About this exercise:
Print the following entries without any change.

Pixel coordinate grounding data
=== Section Start ===

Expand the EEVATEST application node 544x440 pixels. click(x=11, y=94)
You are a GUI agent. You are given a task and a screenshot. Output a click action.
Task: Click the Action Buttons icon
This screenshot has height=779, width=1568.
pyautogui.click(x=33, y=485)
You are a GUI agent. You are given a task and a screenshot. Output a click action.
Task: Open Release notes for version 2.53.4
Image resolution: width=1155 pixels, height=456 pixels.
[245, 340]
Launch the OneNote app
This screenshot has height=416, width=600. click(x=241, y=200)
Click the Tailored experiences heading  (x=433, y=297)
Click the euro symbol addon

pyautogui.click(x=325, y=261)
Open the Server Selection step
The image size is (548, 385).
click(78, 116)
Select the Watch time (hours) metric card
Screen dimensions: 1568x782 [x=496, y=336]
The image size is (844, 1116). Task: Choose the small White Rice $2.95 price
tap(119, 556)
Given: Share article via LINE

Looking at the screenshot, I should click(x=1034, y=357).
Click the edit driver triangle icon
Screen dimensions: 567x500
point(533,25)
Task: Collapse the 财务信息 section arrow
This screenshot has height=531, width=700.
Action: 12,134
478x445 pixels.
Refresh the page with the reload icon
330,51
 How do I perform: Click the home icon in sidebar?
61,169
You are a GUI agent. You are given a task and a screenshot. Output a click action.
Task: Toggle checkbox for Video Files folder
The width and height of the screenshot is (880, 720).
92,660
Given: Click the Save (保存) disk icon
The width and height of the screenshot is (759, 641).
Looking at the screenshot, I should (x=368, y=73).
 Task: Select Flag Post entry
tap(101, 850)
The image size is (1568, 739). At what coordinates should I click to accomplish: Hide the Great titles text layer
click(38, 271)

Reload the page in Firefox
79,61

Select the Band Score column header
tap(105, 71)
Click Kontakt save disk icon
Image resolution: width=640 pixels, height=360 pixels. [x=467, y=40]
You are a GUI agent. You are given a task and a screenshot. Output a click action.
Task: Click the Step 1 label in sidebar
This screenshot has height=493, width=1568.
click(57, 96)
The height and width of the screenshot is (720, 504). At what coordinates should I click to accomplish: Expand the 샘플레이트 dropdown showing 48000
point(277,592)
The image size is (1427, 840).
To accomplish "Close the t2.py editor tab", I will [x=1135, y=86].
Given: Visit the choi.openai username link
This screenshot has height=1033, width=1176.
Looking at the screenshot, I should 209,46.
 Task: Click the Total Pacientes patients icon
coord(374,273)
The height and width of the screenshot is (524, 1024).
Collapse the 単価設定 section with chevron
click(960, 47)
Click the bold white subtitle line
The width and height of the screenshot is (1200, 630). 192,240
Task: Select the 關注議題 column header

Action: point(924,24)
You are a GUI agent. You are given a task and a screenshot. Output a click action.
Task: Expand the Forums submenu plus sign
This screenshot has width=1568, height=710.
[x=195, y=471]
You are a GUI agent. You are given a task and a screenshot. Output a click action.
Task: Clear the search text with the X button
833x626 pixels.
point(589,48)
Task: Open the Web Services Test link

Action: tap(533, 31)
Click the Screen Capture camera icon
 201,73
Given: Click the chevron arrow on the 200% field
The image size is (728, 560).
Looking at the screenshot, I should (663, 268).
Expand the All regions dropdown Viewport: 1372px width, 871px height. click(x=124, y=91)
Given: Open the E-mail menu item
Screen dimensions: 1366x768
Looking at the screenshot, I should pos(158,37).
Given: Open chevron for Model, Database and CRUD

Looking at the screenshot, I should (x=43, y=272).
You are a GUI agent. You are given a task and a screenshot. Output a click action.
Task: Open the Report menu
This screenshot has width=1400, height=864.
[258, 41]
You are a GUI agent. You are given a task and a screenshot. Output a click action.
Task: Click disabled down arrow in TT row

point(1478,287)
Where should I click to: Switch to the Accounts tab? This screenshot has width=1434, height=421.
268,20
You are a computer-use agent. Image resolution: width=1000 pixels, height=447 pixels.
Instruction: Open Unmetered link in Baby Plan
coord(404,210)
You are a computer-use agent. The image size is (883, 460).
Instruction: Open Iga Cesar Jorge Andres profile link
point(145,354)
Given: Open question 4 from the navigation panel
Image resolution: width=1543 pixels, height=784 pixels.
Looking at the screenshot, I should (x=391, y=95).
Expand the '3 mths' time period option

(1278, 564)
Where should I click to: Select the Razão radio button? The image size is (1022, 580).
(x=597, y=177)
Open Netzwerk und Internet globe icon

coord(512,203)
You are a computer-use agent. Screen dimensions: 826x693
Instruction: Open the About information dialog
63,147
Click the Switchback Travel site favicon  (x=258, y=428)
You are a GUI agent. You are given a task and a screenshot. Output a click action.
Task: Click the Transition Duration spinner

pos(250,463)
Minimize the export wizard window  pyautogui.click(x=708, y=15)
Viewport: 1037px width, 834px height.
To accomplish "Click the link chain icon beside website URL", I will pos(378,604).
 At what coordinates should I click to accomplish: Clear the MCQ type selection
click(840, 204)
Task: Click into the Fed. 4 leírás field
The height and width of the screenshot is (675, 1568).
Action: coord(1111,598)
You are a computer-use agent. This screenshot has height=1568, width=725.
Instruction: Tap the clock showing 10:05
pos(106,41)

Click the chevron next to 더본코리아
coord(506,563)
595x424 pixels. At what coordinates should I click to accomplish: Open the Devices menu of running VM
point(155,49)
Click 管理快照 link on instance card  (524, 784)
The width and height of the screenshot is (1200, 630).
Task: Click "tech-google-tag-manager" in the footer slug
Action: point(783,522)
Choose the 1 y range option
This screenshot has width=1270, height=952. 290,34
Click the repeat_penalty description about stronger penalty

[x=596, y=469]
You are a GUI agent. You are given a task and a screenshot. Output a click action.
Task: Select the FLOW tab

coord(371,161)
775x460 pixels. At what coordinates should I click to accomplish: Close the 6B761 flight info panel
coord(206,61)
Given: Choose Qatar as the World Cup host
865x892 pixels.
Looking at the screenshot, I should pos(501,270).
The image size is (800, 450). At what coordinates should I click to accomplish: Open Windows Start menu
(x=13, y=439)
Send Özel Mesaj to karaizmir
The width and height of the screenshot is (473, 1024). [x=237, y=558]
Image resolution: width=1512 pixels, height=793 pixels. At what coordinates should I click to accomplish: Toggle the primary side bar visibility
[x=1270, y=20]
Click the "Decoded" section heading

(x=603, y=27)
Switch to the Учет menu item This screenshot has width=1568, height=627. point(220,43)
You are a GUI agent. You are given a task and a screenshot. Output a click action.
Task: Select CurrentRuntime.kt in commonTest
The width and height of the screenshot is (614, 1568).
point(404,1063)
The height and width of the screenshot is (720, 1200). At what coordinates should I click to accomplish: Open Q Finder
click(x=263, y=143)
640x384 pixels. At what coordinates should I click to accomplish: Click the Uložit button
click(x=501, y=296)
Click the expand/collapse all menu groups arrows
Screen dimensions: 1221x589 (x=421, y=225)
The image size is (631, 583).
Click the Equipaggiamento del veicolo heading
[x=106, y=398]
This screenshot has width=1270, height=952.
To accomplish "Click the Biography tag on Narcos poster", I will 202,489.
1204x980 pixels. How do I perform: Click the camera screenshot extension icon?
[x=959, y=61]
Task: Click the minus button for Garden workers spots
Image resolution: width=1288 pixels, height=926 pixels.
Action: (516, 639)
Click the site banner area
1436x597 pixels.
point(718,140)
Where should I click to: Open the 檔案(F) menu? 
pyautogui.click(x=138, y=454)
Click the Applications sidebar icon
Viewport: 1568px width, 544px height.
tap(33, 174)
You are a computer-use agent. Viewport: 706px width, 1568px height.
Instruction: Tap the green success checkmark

=== Section End ===

Task result:
Expand the EEVATEST application node 544x440 pixels. click(x=11, y=94)
You are a GUI agent. You are given a task and a screenshot. Output a click action.
Task: Click the Action Buttons icon
This screenshot has height=779, width=1568.
pyautogui.click(x=33, y=485)
You are a GUI agent. You are given a task and a screenshot. Output a click action.
Task: Open Release notes for version 2.53.4
Image resolution: width=1155 pixels, height=456 pixels.
[245, 340]
Launch the OneNote app
This screenshot has height=416, width=600. click(x=241, y=200)
Click the Tailored experiences heading  (x=433, y=297)
Click the euro symbol addon

pyautogui.click(x=325, y=261)
Open the Server Selection step
The image size is (548, 385).
click(78, 116)
Select the Watch time (hours) metric card
Screen dimensions: 1568x782 [x=496, y=336]
The image size is (844, 1116). Task: Choose the small White Rice $2.95 price
tap(119, 556)
Given: Share article via LINE

Looking at the screenshot, I should click(x=1034, y=357).
Click the edit driver triangle icon
Screen dimensions: 567x500
point(533,25)
Task: Collapse the 财务信息 section arrow
This screenshot has height=531, width=700.
Action: 12,134
478x445 pixels.
Refresh the page with the reload icon
330,51
 How do I perform: Click the home icon in sidebar?
61,169
You are a GUI agent. You are given a task and a screenshot. Output a click action.
Task: Toggle checkbox for Video Files folder
The width and height of the screenshot is (880, 720).
92,660
Given: Click the Save (保存) disk icon
The width and height of the screenshot is (759, 641).
Looking at the screenshot, I should (x=368, y=73).
 Task: Select Flag Post entry
tap(101, 850)
The image size is (1568, 739). At what coordinates should I click to accomplish: Hide the Great titles text layer
click(38, 271)

Reload the page in Firefox
79,61

Select the Band Score column header
tap(105, 71)
Click Kontakt save disk icon
Image resolution: width=640 pixels, height=360 pixels. [x=467, y=40]
You are a GUI agent. You are given a task and a screenshot. Output a click action.
Task: Click the Step 1 label in sidebar
This screenshot has height=493, width=1568.
click(57, 96)
The height and width of the screenshot is (720, 504). At what coordinates should I click to accomplish: Expand the 샘플레이트 dropdown showing 48000
point(277,592)
The image size is (1427, 840).
To accomplish "Close the t2.py editor tab", I will [x=1135, y=86].
Given: Visit the choi.openai username link
This screenshot has height=1033, width=1176.
Looking at the screenshot, I should 209,46.
 Task: Click the Total Pacientes patients icon
coord(374,273)
The height and width of the screenshot is (524, 1024).
Collapse the 単価設定 section with chevron
click(960, 47)
Click the bold white subtitle line
The width and height of the screenshot is (1200, 630). 192,240
Task: Select the 關注議題 column header

Action: point(924,24)
You are a GUI agent. You are given a task and a screenshot. Output a click action.
Task: Expand the Forums submenu plus sign
This screenshot has width=1568, height=710.
[x=195, y=471]
You are a GUI agent. You are given a task and a screenshot. Output a click action.
Task: Clear the search text with the X button
833x626 pixels.
point(589,48)
Task: Open the Web Services Test link

Action: tap(533, 31)
Click the Screen Capture camera icon
 201,73
Given: Click the chevron arrow on the 200% field
The image size is (728, 560).
Looking at the screenshot, I should (663, 268).
Expand the All regions dropdown Viewport: 1372px width, 871px height. click(x=124, y=91)
Given: Open the E-mail menu item
Screen dimensions: 1366x768
Looking at the screenshot, I should pos(158,37).
Given: Open chevron for Model, Database and CRUD

Looking at the screenshot, I should (x=43, y=272).
You are a GUI agent. You are given a task and a screenshot. Output a click action.
Task: Open the Report menu
This screenshot has width=1400, height=864.
[258, 41]
You are a GUI agent. You are given a task and a screenshot. Output a click action.
Task: Click disabled down arrow in TT row

point(1478,287)
Where should I click to: Switch to the Accounts tab? This screenshot has width=1434, height=421.
268,20
You are a computer-use agent. Image resolution: width=1000 pixels, height=447 pixels.
Instruction: Open Unmetered link in Baby Plan
coord(404,210)
You are a computer-use agent. The image size is (883, 460).
Instruction: Open Iga Cesar Jorge Andres profile link
point(145,354)
Given: Open question 4 from the navigation panel
Image resolution: width=1543 pixels, height=784 pixels.
Looking at the screenshot, I should (x=391, y=95).
Expand the '3 mths' time period option

(1278, 564)
Where should I click to: Select the Razão radio button? The image size is (1022, 580).
(x=597, y=177)
Open Netzwerk und Internet globe icon

coord(512,203)
You are a computer-use agent. Screen dimensions: 826x693
Instruction: Open the About information dialog
63,147
Click the Switchback Travel site favicon  (x=258, y=428)
You are a GUI agent. You are given a task and a screenshot. Output a click action.
Task: Click the Transition Duration spinner

pos(250,463)
Minimize the export wizard window  pyautogui.click(x=708, y=15)
Viewport: 1037px width, 834px height.
To accomplish "Click the link chain icon beside website URL", I will pos(378,604).
 At what coordinates should I click to accomplish: Clear the MCQ type selection
click(840, 204)
Task: Click into the Fed. 4 leírás field
The height and width of the screenshot is (675, 1568).
Action: coord(1111,598)
You are a computer-use agent. This screenshot has height=1568, width=725.
Instruction: Tap the clock showing 10:05
pos(106,41)

Click the chevron next to 더본코리아
coord(506,563)
595x424 pixels. At what coordinates should I click to accomplish: Open the Devices menu of running VM
point(155,49)
Click 管理快照 link on instance card  (524, 784)
The width and height of the screenshot is (1200, 630).
Task: Click "tech-google-tag-manager" in the footer slug
Action: point(783,522)
Choose the 1 y range option
This screenshot has width=1270, height=952. 290,34
Click the repeat_penalty description about stronger penalty

[x=596, y=469]
You are a GUI agent. You are given a task and a screenshot. Output a click action.
Task: Select the FLOW tab

coord(371,161)
775x460 pixels. At what coordinates should I click to accomplish: Close the 6B761 flight info panel
coord(206,61)
Given: Choose Qatar as the World Cup host
865x892 pixels.
Looking at the screenshot, I should pos(501,270).
The image size is (800, 450). At what coordinates should I click to accomplish: Open Windows Start menu
(x=13, y=439)
Send Özel Mesaj to karaizmir
The width and height of the screenshot is (473, 1024). [x=237, y=558]
Image resolution: width=1512 pixels, height=793 pixels. At what coordinates should I click to accomplish: Toggle the primary side bar visibility
[x=1270, y=20]
Click the "Decoded" section heading

(x=603, y=27)
Switch to the Учет menu item This screenshot has width=1568, height=627. point(220,43)
You are a GUI agent. You are given a task and a screenshot. Output a click action.
Task: Select CurrentRuntime.kt in commonTest
The width and height of the screenshot is (614, 1568).
point(404,1063)
The height and width of the screenshot is (720, 1200). At what coordinates should I click to accomplish: Open Q Finder
click(x=263, y=143)
640x384 pixels. At what coordinates should I click to accomplish: Click the Uložit button
click(x=501, y=296)
Click the expand/collapse all menu groups arrows
Screen dimensions: 1221x589 (x=421, y=225)
The image size is (631, 583).
Click the Equipaggiamento del veicolo heading
[x=106, y=398]
This screenshot has width=1270, height=952.
To accomplish "Click the Biography tag on Narcos poster", I will 202,489.
1204x980 pixels. How do I perform: Click the camera screenshot extension icon?
[x=959, y=61]
Task: Click the minus button for Garden workers spots
Image resolution: width=1288 pixels, height=926 pixels.
Action: (516, 639)
Click the site banner area
1436x597 pixels.
point(718,140)
Where should I click to: Open the 檔案(F) menu? 
pyautogui.click(x=138, y=454)
Click the Applications sidebar icon
Viewport: 1568px width, 544px height.
tap(33, 174)
You are a computer-use agent. Viewport: 706px width, 1568px height.
Instruction: Tap the green success checkmark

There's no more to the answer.